What have you found for these years?

2013-12-10

tracing in pow

I wondered what's happening in pow, so I tried to trace
what it is doing. My conclusion is, how could this be
even more wrong?

Please follow me to see what's happening...

So on it's website, it's telling the users to install it via:

curl get.pow.cx | sh
Aside from the point that you should never do this (please
download the shell script and take a look before running it),
it is basically install.sh, which is trying to download a
tarball
for the specific version of pow and untar it,
and run the pow command to install the whole thing.

It would do a number of things. Let's only look at the
important ones, or there would be too much to look at.

So the pow command would pick the system installer,
it would then install a firewall plist, a number of
resolver configs, and a plist for pow itself in its
local installer.

After that, the installer would load the firewall with sudo,
and start pow via pow plist.

Note that since they are doing this in /Library/LaunchAgents
and /Library/LaunchDaemons, they would be running when
Mac OSX starts.

*

And what are they doing? There are a number of files
we should be looking at. Let's go through them one by one.

The firewall is probably cx.pow.firewall.plist.eco.
It is trying to forward port 80 to port 20559 by default.
That means, whenever you're hitting http://pow.dev:80 it
would be forwarded to http://127.0.0.1:20559.

Let's look into the DNS resolver, which I believe it's
resolver.eco, which would be installed into
/etc/resolver/dev with sudo.

According to Mac's resolver man page, this means only
domains ending with dev (or whatever it's configured) would
use this pow DNS server, listening on 20560 by default.

Lastly, the pow plist itself, which I think is cx.pow.powd.plist.eco,
which is simply trying to launch Node to run pow command.

*

So by installing pow, it would then install a pow daemon,
which itself is both a DNS server and an HTTP server. We'll
talk about this later. It would also install a special DNS
resolver for domains ending with .dev, and a firewall rule
for forwarding port 80 to port 20559.

In the end, what does pow really do for serving a request?

Mac would first look at /etc/resolver/dev and realize that
it needs a special DNS server located on 127.0.0.1:20560,
which is a pow DNS server, resolving the IP of the domain to
127.0.0.1, and the browser would then try to make a request
against 127.0.0.1:80, with header Host: whatever.dev, which
then the firewall would forward the request from 127.0.0.1:80
to 127.0.0.1:20559, which is the pow HTTP server, which would
try to look at ~/.pow/whatever, locating the config.ru, spawning
a nack_worker process, which is a Ruby server, listening on a
UNIX domain socket, and in the mean time, converting the request
object into a netstring embedding a JSON, writing into the UNIX
domain socket, and the nack_worker would parse the netstring,
extracting the JSON, parsing the JSON, and builds the Rack env
object based on the JSON it reads, finally calling the Rack app,
passing the response back to pow, and back to the browser.

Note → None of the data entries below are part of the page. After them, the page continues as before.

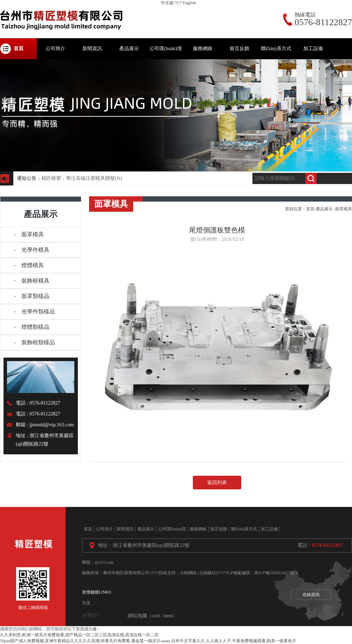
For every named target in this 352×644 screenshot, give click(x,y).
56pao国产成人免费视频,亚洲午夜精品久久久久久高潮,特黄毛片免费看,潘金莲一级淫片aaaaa (85, 641)
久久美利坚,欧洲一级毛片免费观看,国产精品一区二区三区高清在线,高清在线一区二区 (79, 635)
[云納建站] (208, 573)
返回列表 (217, 482)
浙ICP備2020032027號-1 (276, 573)
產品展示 (324, 209)
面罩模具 (344, 209)
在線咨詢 (311, 595)
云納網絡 (188, 573)
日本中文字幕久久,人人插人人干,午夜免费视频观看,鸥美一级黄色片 (233, 641)
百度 (86, 603)
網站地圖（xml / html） (153, 616)
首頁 (310, 209)
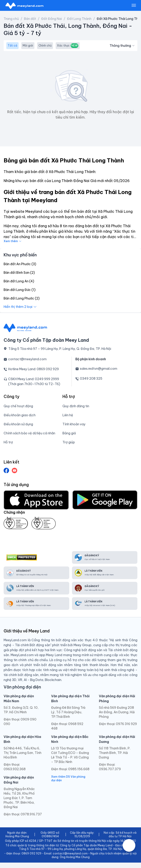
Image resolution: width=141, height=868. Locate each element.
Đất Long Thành (79, 19)
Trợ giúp (68, 442)
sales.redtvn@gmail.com (98, 369)
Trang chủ (11, 19)
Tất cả (12, 45)
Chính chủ (45, 45)
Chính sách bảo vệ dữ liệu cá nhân (29, 433)
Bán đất (30, 19)
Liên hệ (68, 415)
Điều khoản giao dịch (20, 415)
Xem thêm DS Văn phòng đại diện (68, 778)
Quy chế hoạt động (18, 406)
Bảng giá (69, 433)
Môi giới (28, 45)
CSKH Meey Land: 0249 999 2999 (33, 379)
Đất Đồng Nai (51, 19)
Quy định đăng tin (76, 406)
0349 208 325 (91, 378)
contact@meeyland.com (27, 359)
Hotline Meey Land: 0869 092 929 (33, 369)
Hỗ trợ (8, 442)
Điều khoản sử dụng (18, 424)
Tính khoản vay (74, 424)
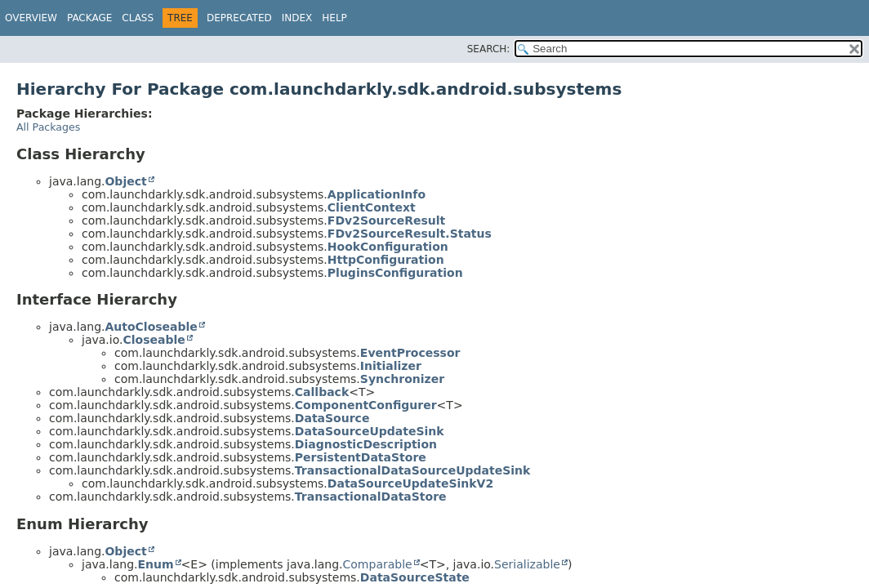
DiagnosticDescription (366, 444)
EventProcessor (410, 353)
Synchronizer (402, 379)
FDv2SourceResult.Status (409, 234)
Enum (155, 564)
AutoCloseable (150, 327)
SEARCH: (488, 49)
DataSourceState (415, 577)
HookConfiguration (388, 247)
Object (125, 181)
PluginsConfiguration (395, 273)
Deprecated (239, 18)
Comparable (377, 564)
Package (89, 18)
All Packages (48, 127)
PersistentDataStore (360, 457)
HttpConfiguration (385, 260)
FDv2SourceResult (386, 220)
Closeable (154, 340)
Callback (322, 392)
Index (297, 18)
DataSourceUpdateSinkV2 (410, 483)
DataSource (332, 418)
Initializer (390, 366)
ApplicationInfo (377, 194)
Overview (31, 18)
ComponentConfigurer (366, 405)
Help (334, 18)
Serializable (527, 564)
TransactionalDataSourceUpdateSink (412, 470)
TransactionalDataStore (371, 497)
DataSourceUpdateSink (369, 431)
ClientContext (372, 207)
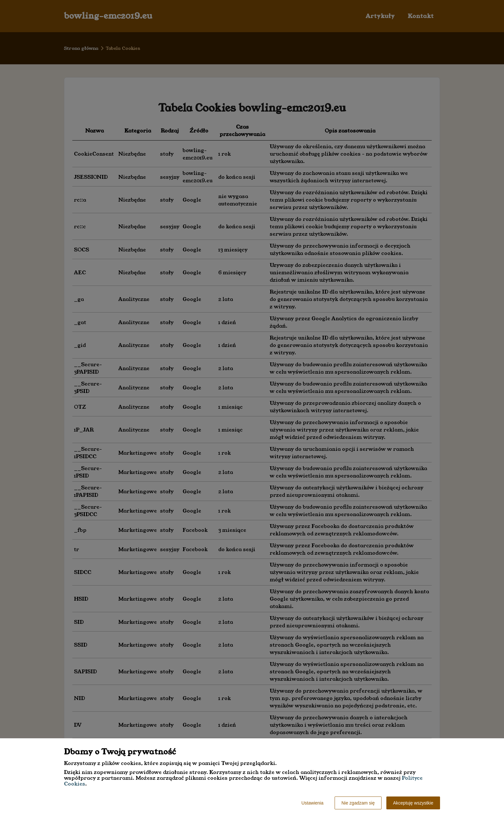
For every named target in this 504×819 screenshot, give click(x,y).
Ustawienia (312, 803)
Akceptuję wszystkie (413, 803)
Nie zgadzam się (358, 803)
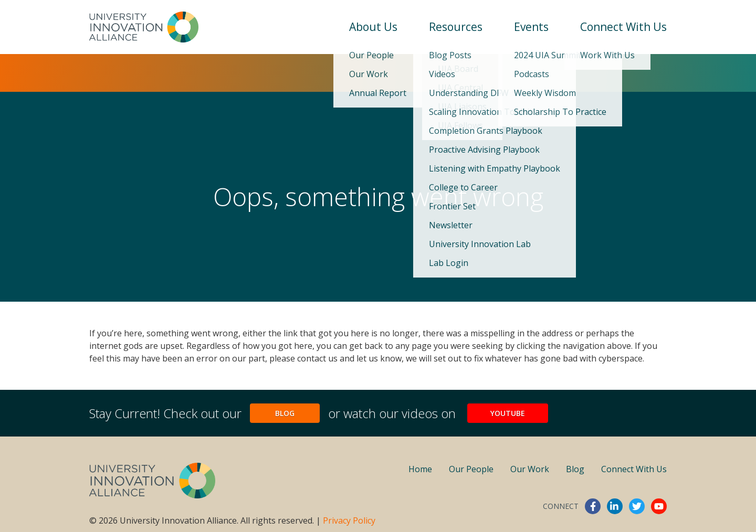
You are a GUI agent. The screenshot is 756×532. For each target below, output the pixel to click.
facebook (593, 506)
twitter (637, 506)
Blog (285, 413)
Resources (456, 27)
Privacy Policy (349, 520)
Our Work (530, 469)
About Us (373, 27)
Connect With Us (623, 27)
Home (420, 469)
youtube (659, 506)
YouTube (508, 413)
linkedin (615, 506)
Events (531, 27)
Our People (471, 469)
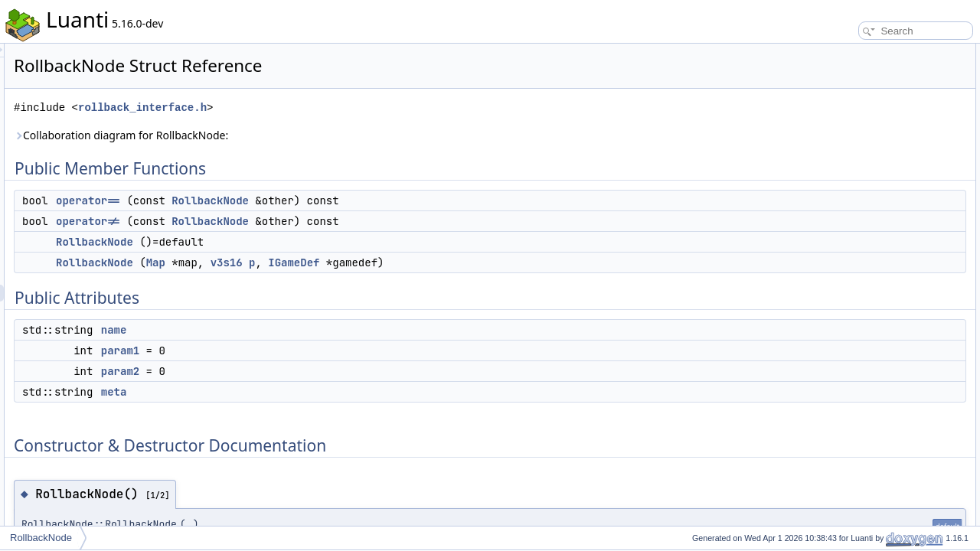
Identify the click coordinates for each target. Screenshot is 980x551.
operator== (279, 201)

Oh wait, it might not really pass the request along to the Rack app.
It could be intercepted by pow if the requested path matches a file
located in the particular Rack app's public directory.

Seriously? Sorry that I am too lazy to link the source line by line.
This is simply too much. It also needs to handle RVM stuffs, yet
another pile of stuffs.

I would much prefer a simple command to launch a server.
If you're developing a number of applications, and need to run them
at the same time, then I believe you must have the ability to solve
this in a more elegant way.

Maybe write a pow equivalent in Ruby, then all the conversions
could be omitted. We could simply spawn Ruby processes. I don't
see what's the point of using Node to run Ruby.